Superficial credibility is something reporters should be alert to, Carpenter said, citing experts who come from reputable organizations but aren’t experts in the area of concern.
Carpenter recommends as a resource The Open Notebook, a nonprofit organization that helps journalists improve their skills, such as “how to read scientific papers, spot shaky statistics” and manage the emotional toll that can come from covering a crisis.
“One of the things I see reporters struggling with is covering science that hasn’t been published yet,” or “preprints,” Carpenter said. Preprints are scientific manuscripts that have not yet undergone peer review or been published in journals. If reporting on preprints, journalists should “explain those concepts and approach those stories with a lot of skepticism, seeking independent comment.”
Already, the journalists were looking at the next-stage stories reporters to pursue.
Freyer said the crisis has laid bare problems in the health care system, from access to critical equipment to the precarious financial conditions of many institutions and impact on workers.
Health care workers “are being held up as heroes,” Freyer said. “They are also getting sick and dying. They didn’t sign up for something as dangerous as what they are doing.”

■ **ABOUT THIS EXERCISE**
Please write out the piece on science reporting from "Superficial credibility is" up to and including "area of concern.". The material that follows comes from a separate source.

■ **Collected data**
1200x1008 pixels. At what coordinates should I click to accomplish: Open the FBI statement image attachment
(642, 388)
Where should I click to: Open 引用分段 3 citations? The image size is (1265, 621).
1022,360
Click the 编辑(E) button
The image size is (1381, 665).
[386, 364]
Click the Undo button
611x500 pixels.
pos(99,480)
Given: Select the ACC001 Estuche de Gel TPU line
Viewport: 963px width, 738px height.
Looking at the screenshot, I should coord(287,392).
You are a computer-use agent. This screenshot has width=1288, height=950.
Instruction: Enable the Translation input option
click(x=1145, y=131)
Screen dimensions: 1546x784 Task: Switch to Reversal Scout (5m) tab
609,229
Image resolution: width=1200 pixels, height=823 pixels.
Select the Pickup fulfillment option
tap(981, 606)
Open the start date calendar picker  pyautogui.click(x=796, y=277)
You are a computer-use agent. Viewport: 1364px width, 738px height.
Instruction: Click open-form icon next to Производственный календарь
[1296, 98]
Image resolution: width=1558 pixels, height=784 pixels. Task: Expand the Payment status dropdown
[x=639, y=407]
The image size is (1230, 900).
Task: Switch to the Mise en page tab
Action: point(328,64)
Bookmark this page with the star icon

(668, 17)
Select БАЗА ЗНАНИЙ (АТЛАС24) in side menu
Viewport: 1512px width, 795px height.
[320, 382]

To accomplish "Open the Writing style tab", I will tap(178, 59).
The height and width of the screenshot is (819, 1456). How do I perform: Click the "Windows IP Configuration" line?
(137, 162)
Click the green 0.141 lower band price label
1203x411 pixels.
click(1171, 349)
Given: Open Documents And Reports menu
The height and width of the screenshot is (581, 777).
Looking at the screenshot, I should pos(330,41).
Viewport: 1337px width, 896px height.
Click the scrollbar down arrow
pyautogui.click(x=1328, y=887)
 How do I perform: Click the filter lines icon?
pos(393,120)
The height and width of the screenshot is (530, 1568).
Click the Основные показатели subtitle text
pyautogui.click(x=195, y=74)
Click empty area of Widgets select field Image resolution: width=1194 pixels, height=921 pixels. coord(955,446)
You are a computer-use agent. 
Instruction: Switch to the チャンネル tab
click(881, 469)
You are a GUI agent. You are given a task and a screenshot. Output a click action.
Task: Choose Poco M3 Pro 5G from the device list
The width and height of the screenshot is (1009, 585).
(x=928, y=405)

■ **OUTPUT OF THE EXERCISE**
Superficial credibility is something reporters should be alert to, Carpenter said, citing experts who come from reputable organizations but aren’t experts in the area of concern.